Problem requirements>
Reproduce every line of the records from the one containing "Given: Click the Turbonino logo" down to the one containing "Action: [x=103, y=31]", including both of those lines. Omit the pictures from your answer.

Data for locating words and elements
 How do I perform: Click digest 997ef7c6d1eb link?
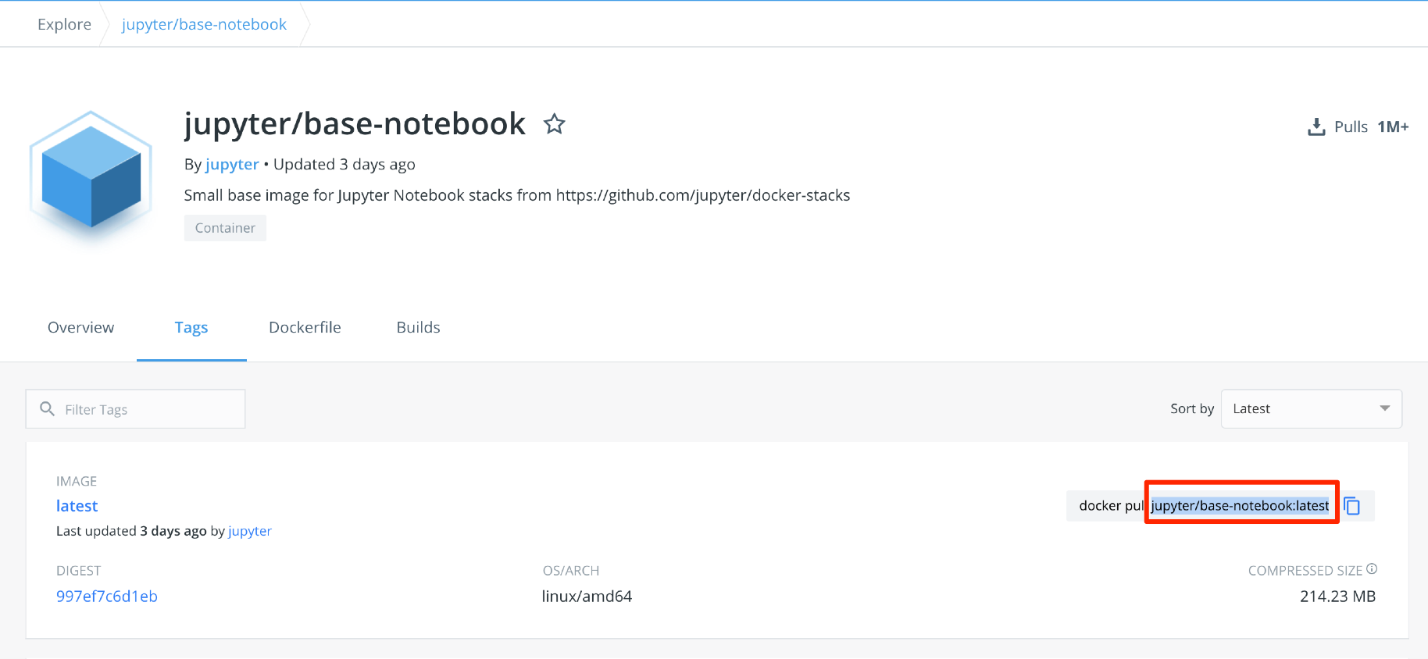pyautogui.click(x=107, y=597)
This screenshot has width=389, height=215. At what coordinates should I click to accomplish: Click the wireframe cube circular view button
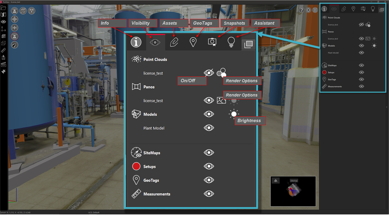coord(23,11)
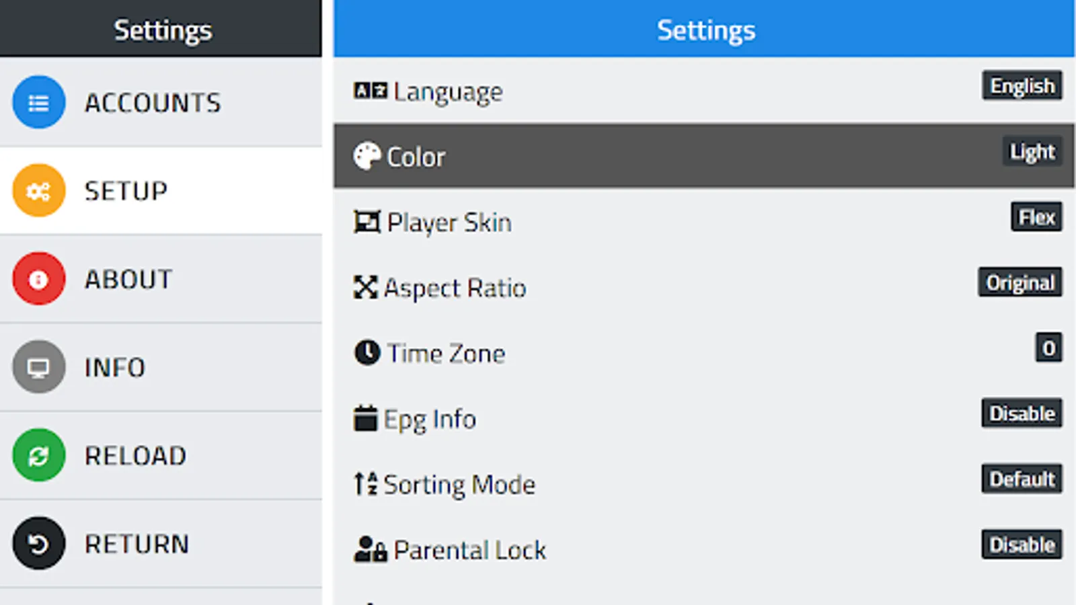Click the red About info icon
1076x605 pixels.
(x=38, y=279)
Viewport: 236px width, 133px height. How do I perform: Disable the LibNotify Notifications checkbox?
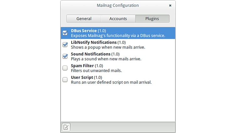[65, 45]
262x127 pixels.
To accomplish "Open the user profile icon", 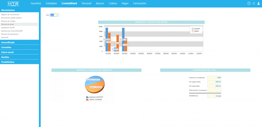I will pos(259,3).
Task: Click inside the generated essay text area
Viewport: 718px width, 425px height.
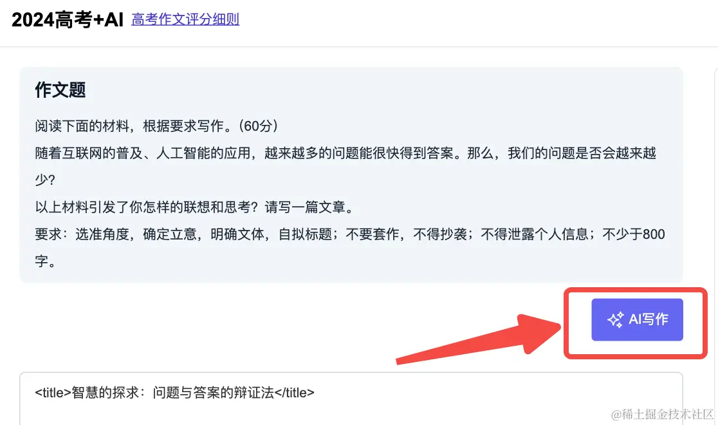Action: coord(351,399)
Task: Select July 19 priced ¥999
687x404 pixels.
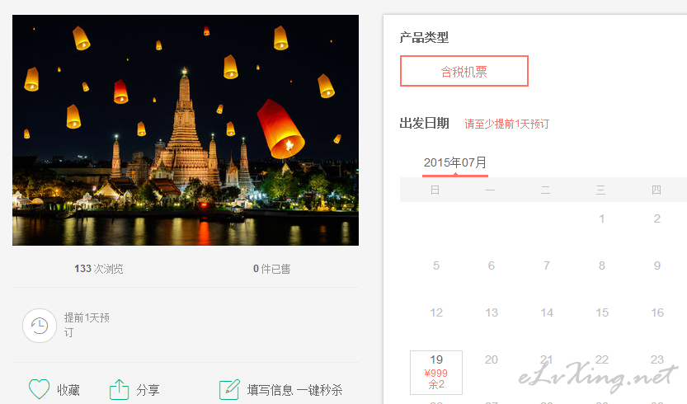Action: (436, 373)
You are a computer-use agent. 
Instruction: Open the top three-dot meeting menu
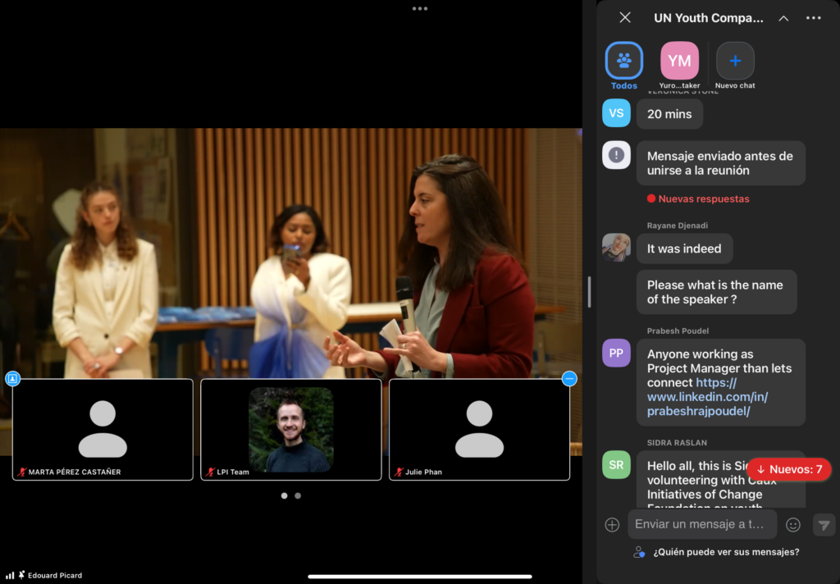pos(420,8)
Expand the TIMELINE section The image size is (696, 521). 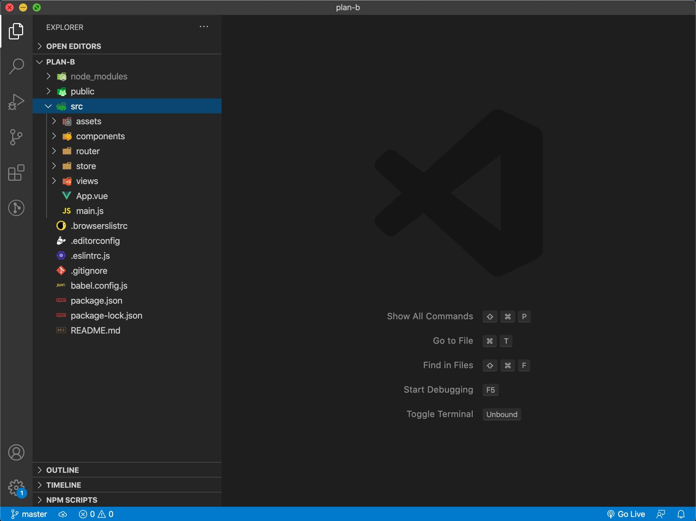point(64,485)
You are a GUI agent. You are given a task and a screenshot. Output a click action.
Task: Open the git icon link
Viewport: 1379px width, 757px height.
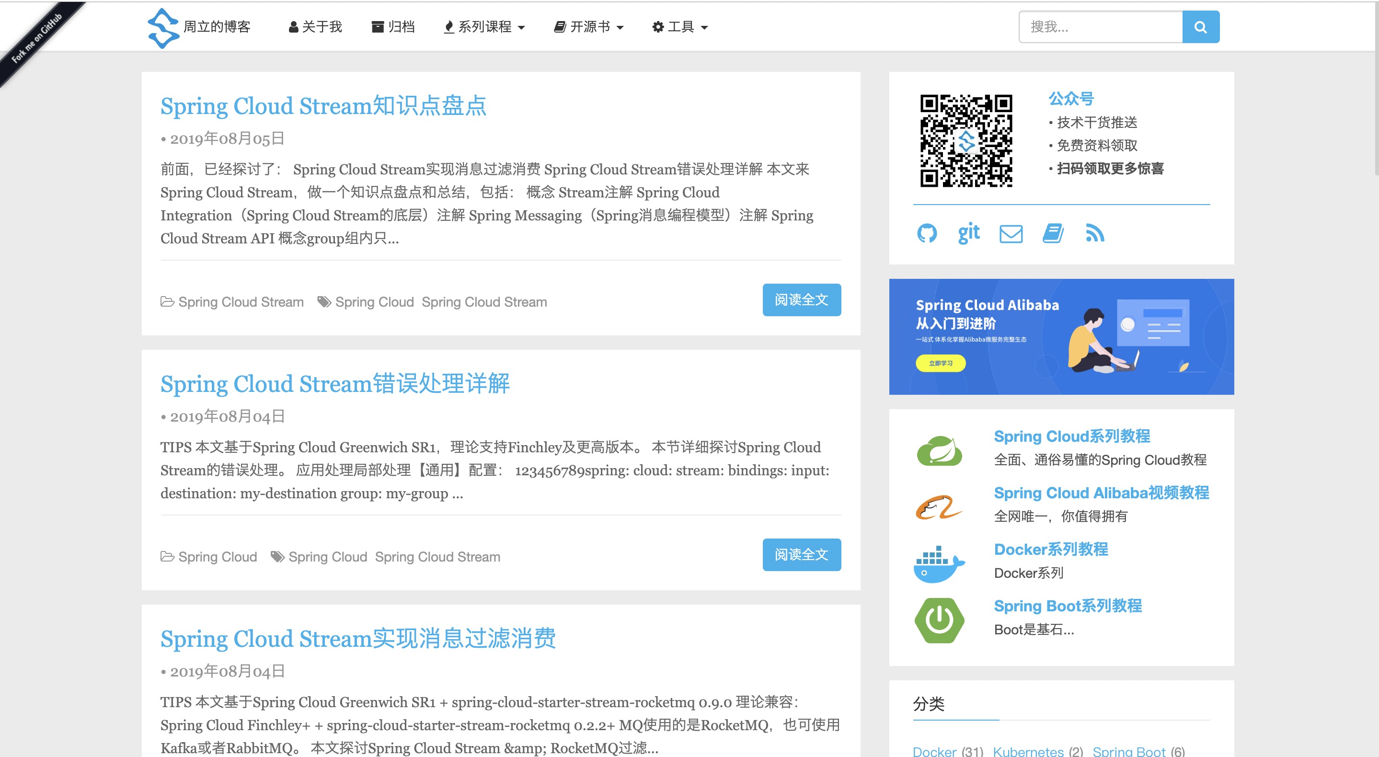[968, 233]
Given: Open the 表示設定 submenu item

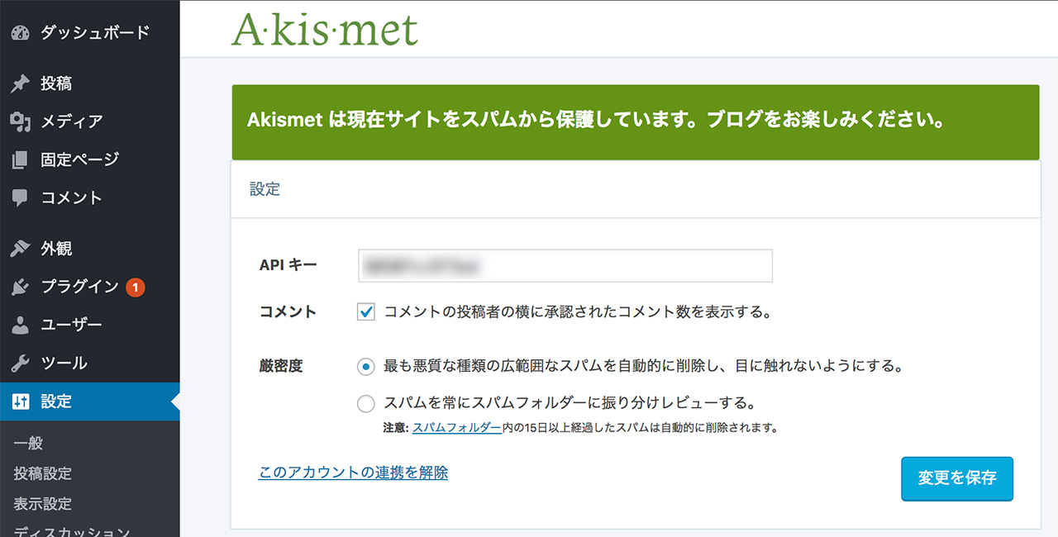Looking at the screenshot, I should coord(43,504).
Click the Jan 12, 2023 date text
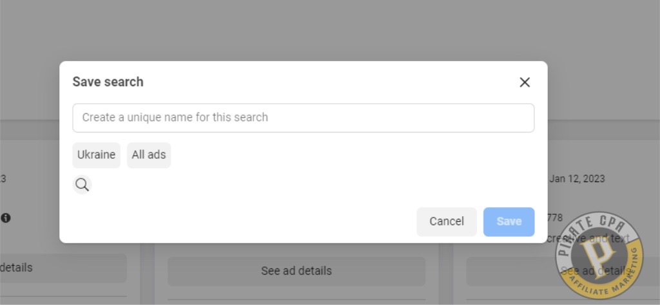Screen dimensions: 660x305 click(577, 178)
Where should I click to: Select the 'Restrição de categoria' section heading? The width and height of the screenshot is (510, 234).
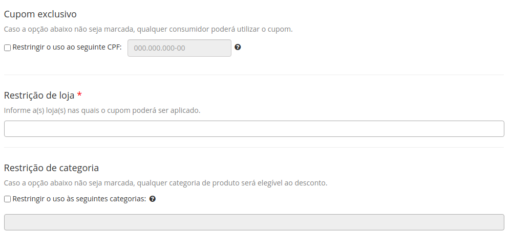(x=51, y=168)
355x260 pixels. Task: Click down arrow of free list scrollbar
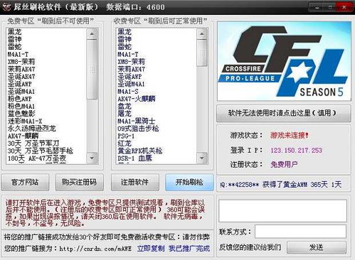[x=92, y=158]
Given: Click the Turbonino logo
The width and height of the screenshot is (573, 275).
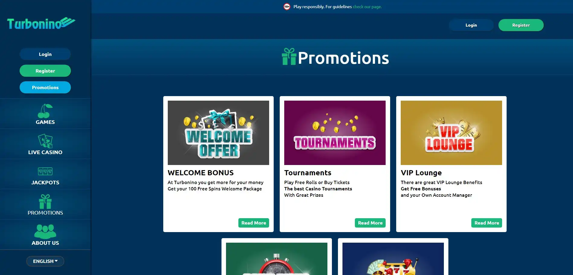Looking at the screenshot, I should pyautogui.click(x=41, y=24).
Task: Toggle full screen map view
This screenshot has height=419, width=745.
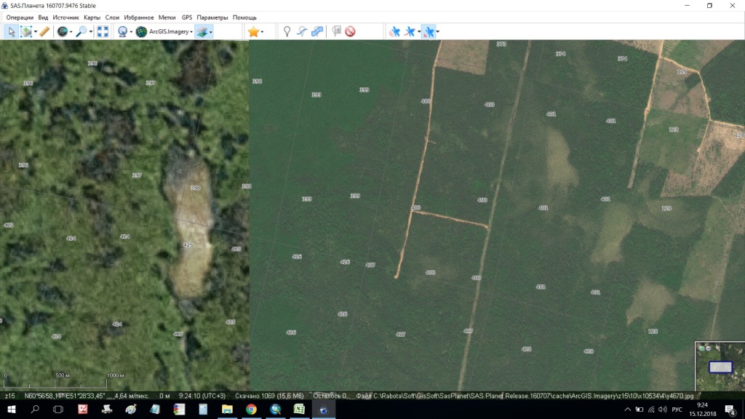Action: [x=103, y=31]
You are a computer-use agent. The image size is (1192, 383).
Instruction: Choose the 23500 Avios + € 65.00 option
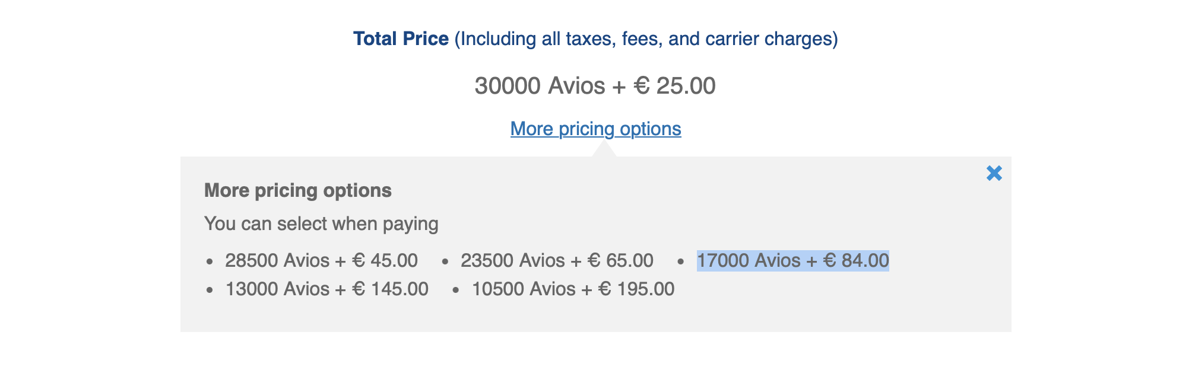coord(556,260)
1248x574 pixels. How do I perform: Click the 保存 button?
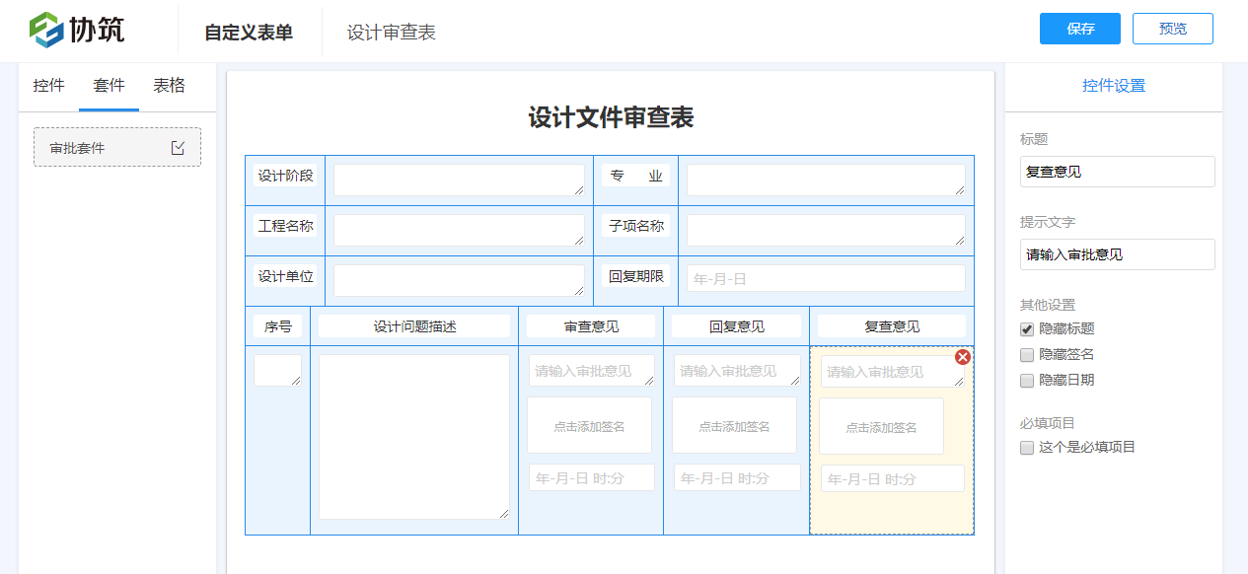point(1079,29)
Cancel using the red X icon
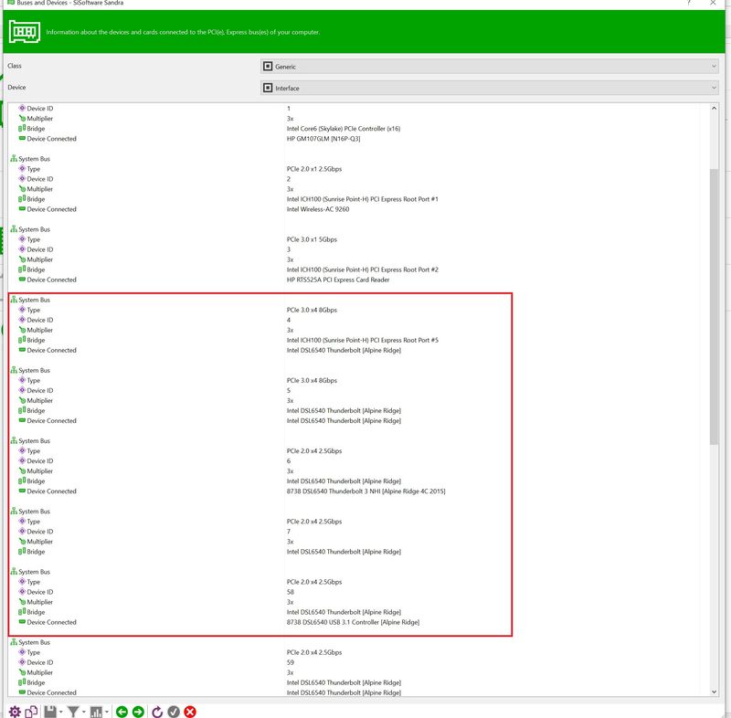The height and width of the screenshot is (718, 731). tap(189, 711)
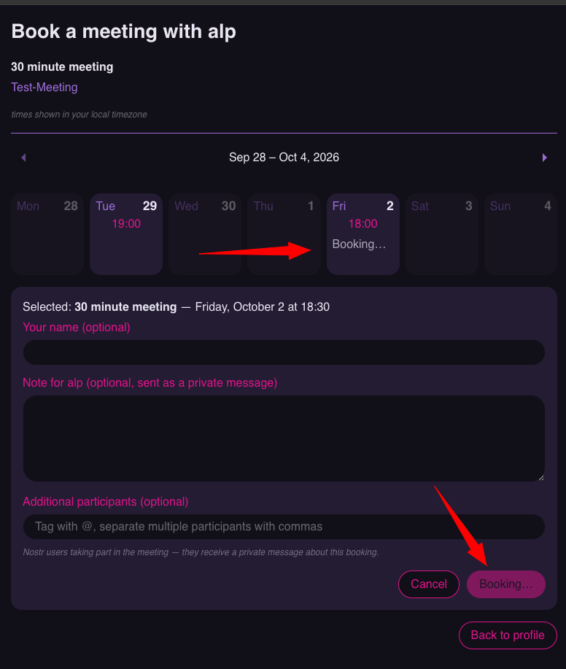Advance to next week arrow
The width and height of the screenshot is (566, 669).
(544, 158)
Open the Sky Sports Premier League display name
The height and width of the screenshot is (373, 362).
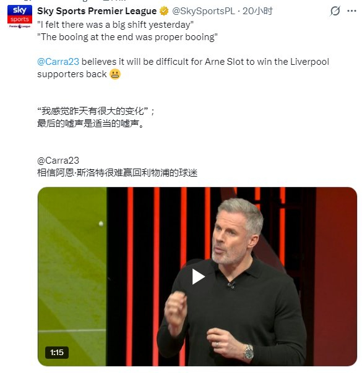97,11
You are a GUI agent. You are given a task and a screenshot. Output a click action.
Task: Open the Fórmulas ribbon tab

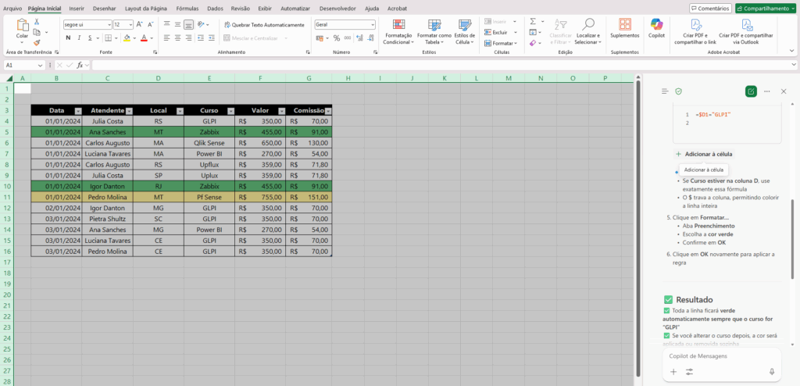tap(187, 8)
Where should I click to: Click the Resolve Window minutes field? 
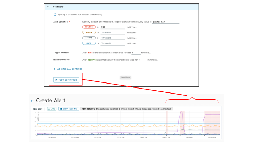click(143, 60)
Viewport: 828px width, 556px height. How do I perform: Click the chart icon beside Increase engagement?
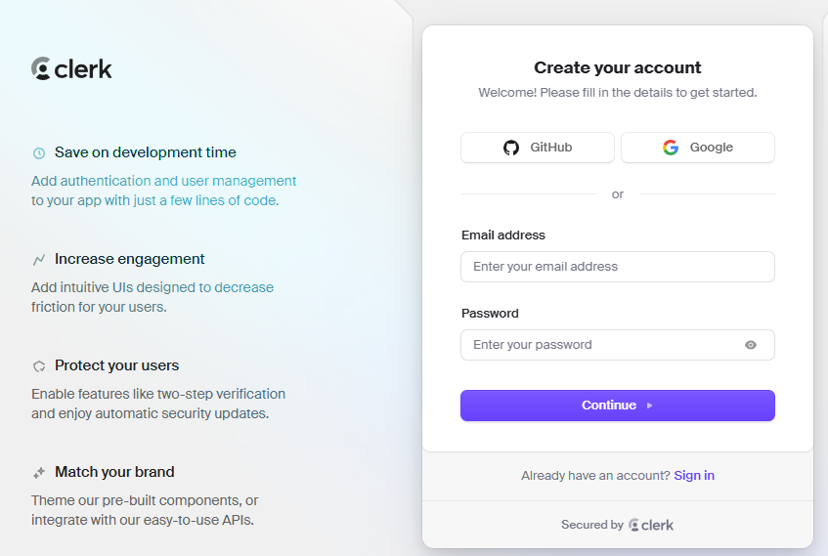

Exercise solution>
Given: Click the Turbonino logo
The width and height of the screenshot is (573, 275).
Looking at the screenshot, I should pyautogui.click(x=41, y=24).
Task: Toggle full screen map view
This screenshot has height=419, width=745.
Action: [x=103, y=31]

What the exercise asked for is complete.